As a visual medium we often share stories about the field shoots for Outdoor Idaho or the feats of videography involved - climbing peaks, running rivers, or even crawling through caves. It's exciting and fun to watch, but it's only half the job. Seldom do we talk about the hours and hours of footage that we review and dissect before even attempting to write a script for a show. For me, field producing is the fun and easy part, although sometimes a physical challenge. But digging in and trying to weave a story out of several interviews and miles of video, now that's a true test of imagination and dedication! What to keep, what to let go - and how to bring it all together with narration, sound bites and footage to achieve a cohesive, informative, and entertaining story - and this all has to happen in twenty six minutes and forty six seconds, exactly.

Working with a creative editor is always a plus. Fortunately, we have a few of those here. I was lucky to have Jay Krajic not only shoot much of this show, but also take the editor's seat. Once I hand a script over to him I know that he will work hard to achieve not only my vision, but his own as well. He patiently sat through several script adjustments and re-writes, as any documentary editor must be willing to do, because the first draft is rarely the last draft. And as many people don't realize, the process of putting a show together often takes several weeks of research and writing, and then several more in the edit bay piecing it all together.

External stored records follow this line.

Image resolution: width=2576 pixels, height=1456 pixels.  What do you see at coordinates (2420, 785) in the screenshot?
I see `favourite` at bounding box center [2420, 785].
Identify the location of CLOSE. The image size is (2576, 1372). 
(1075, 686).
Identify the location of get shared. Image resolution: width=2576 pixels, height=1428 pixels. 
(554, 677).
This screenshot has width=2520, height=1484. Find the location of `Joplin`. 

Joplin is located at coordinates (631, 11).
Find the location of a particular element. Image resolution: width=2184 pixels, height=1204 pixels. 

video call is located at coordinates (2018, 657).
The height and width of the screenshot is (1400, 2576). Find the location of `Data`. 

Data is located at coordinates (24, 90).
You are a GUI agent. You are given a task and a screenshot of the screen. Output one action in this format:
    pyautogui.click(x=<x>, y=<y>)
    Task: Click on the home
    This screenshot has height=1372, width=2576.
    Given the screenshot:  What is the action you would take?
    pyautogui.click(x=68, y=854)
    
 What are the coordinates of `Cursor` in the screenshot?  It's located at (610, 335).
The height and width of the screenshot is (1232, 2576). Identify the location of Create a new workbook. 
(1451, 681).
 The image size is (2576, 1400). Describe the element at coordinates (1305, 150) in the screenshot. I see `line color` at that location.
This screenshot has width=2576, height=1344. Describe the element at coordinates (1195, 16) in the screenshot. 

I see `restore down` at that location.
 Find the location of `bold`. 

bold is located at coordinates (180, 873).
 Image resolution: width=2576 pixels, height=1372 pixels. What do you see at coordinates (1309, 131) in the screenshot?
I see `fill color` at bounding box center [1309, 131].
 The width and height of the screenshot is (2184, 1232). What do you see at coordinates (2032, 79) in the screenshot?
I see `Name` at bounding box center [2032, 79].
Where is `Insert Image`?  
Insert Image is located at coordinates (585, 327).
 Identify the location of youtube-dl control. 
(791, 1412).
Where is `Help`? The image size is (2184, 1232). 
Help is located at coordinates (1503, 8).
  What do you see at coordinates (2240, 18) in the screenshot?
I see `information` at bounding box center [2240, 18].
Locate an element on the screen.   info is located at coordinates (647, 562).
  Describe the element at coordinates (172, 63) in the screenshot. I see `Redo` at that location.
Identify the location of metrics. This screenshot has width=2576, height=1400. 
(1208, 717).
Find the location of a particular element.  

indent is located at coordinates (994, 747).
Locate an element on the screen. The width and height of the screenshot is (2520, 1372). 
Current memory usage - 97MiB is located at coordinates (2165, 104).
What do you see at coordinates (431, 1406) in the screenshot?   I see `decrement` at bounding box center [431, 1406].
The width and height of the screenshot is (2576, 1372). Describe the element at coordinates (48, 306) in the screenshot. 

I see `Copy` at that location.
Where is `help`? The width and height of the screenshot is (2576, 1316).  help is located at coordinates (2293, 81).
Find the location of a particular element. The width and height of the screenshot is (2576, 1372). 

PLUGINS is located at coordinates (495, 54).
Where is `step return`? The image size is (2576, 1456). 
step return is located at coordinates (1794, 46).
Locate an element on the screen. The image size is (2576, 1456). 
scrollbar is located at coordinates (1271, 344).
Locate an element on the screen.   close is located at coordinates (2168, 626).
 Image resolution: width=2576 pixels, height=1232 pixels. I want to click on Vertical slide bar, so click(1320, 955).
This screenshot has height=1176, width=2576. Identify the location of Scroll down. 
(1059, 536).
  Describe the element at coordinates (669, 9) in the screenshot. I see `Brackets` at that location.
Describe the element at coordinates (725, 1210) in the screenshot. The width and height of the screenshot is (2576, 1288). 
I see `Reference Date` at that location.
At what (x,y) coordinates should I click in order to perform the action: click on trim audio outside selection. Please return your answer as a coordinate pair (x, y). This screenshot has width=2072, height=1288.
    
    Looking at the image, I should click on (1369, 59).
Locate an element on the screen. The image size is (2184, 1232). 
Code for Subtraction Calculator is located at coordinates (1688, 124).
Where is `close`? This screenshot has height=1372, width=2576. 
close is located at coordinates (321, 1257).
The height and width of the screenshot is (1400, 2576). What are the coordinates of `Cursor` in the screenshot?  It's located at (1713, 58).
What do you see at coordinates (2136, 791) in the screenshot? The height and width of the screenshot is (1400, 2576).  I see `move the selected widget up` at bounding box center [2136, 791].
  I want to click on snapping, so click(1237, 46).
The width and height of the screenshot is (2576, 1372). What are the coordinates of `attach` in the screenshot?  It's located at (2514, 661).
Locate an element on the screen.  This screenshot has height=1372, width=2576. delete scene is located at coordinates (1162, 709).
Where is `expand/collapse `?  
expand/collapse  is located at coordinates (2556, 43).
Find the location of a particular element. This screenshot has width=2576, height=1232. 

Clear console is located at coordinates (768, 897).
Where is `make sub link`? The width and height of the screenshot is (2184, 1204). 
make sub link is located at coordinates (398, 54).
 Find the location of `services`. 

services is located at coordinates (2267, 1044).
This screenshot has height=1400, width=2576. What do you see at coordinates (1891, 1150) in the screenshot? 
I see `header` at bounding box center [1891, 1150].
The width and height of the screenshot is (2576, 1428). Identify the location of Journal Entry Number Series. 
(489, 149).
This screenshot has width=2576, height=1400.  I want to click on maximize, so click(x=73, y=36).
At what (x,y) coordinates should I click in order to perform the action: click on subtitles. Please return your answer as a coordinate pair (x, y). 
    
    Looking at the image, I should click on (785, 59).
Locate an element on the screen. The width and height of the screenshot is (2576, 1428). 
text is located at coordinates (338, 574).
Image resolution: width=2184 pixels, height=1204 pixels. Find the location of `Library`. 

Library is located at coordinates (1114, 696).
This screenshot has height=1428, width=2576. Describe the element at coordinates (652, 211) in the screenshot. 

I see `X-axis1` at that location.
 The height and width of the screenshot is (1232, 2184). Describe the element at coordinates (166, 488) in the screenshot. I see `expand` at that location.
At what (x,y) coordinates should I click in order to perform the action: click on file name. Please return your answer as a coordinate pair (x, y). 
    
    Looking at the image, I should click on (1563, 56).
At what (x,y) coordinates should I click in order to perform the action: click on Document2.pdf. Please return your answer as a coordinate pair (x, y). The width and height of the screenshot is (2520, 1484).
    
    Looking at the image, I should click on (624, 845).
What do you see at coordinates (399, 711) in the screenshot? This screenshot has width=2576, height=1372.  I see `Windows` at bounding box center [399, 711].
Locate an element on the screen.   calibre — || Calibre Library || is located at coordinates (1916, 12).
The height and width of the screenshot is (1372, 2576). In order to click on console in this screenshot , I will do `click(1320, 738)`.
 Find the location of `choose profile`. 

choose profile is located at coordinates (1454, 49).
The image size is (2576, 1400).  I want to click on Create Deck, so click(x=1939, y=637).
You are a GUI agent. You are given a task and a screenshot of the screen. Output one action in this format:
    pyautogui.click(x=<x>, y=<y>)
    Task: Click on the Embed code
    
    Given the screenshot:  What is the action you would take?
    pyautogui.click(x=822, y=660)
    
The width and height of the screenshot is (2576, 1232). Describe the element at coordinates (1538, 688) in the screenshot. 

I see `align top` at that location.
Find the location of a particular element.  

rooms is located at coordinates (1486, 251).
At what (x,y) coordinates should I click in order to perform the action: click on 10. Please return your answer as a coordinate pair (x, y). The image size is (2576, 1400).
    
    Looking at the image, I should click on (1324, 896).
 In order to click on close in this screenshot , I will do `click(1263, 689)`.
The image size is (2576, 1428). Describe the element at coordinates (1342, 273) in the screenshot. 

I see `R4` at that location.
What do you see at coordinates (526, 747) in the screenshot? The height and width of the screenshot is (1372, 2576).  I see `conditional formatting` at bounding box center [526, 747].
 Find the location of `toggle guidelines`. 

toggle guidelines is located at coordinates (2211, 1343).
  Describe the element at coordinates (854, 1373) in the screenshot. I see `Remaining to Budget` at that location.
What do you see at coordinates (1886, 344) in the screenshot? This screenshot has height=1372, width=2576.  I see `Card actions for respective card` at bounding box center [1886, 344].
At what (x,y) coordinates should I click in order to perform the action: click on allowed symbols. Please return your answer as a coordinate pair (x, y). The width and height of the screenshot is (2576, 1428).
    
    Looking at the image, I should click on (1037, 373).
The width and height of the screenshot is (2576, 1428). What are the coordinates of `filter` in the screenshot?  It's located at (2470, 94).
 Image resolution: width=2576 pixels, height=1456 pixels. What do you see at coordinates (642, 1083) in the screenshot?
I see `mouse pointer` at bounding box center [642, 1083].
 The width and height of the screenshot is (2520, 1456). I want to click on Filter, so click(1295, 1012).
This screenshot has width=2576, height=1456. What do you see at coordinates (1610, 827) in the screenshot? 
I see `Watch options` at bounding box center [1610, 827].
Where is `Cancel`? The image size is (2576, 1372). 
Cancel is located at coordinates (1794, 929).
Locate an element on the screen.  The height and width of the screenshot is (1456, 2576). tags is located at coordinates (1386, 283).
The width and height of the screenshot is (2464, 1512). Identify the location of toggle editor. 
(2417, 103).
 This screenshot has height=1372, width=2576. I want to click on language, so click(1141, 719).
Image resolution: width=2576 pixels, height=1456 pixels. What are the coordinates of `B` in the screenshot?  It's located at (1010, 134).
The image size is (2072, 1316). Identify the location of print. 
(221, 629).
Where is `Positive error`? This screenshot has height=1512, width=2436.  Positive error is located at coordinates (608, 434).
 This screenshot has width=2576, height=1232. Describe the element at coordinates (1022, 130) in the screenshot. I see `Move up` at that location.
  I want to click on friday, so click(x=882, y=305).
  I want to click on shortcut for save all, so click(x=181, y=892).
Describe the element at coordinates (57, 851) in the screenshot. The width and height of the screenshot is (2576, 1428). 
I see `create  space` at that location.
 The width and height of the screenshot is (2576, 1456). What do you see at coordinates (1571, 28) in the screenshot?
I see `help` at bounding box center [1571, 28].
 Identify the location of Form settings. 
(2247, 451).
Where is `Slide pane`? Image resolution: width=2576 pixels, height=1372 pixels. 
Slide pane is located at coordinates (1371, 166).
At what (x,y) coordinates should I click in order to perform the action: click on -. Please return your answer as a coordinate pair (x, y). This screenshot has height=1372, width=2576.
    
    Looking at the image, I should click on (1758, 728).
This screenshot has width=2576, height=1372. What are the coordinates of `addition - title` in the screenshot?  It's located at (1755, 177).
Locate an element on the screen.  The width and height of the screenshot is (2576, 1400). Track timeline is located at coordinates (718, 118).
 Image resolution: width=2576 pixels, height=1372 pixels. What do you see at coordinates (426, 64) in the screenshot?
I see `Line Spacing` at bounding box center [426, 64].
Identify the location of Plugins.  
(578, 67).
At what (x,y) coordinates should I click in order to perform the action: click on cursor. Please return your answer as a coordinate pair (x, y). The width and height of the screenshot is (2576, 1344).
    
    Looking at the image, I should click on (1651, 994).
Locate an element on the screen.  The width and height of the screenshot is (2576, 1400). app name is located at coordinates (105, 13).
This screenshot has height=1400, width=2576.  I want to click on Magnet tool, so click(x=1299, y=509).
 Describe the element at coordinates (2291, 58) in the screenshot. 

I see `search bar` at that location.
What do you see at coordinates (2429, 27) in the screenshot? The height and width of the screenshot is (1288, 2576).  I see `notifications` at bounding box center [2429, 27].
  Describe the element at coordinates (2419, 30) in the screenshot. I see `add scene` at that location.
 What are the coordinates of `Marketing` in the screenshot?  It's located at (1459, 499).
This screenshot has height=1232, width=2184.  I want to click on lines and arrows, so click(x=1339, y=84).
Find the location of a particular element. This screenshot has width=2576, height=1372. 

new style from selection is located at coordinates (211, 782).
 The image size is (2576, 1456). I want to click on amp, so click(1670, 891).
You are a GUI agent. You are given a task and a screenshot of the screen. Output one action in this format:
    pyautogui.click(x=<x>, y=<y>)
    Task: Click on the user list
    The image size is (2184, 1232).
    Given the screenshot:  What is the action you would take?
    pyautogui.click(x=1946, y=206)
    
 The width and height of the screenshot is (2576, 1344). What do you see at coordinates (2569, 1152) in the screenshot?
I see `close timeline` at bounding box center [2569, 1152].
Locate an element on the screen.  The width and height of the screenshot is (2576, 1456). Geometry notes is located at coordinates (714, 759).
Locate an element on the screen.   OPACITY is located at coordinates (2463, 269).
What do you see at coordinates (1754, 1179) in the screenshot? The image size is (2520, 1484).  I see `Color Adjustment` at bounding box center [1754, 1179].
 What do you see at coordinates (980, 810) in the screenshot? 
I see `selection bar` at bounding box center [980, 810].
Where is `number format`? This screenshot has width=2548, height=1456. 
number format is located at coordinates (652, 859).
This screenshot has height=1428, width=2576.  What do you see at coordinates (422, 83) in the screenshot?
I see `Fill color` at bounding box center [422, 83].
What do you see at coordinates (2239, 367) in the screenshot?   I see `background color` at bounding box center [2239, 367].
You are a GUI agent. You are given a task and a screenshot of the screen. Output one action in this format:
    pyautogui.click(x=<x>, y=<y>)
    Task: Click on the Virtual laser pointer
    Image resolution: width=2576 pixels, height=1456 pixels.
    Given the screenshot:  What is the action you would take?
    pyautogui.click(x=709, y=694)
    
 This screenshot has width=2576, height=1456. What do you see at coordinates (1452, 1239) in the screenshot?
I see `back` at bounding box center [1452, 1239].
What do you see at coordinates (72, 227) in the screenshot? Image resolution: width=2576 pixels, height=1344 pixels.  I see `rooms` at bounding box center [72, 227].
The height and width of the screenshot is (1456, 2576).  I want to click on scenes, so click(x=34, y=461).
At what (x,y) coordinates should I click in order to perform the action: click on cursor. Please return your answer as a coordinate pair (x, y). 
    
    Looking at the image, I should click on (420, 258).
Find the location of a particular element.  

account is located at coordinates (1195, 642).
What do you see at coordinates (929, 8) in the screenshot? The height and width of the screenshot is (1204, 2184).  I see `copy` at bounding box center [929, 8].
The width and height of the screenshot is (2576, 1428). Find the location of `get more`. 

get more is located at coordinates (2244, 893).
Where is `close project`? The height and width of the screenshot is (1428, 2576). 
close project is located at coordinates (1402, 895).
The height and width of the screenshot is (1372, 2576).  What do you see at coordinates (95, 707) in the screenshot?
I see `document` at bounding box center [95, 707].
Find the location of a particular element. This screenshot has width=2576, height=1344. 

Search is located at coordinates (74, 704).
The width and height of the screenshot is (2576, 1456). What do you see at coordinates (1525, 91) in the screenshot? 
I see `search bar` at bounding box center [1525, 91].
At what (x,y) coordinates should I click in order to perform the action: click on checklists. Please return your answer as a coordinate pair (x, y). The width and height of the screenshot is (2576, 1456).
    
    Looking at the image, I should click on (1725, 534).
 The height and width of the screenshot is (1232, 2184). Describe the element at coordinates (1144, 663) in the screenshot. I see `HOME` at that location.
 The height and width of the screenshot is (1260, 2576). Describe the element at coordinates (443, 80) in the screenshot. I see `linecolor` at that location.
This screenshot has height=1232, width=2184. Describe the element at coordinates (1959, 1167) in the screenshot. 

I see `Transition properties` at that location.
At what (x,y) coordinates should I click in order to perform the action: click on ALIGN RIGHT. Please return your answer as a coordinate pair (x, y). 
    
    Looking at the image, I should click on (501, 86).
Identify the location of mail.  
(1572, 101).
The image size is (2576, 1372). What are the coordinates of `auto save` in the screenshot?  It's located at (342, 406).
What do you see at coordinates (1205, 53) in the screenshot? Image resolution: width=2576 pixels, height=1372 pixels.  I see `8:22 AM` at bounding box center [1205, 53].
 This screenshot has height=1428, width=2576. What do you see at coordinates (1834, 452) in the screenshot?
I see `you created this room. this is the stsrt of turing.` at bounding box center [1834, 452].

The result is a show that introduces the viewer to the Wild Horses of the West - how they came to be and what they went through before gaining protection by Congress almost fifty years ago. It also explains the current situation with herd populations and the options being considered to control their numbers.

You don't necessarily need to be interested in horses to watch this show. It speaks to anyone who cares about the role of our public lands and the stakeholders who value them. So, the next time you drive out through the Owyhee or across the Challis range, and happen see a small band of horses in what seems like the middle of nowhere, you'll realize that you know just a little more about who they are and why they are there - and why Congress continues to protect them as an icon of the American West.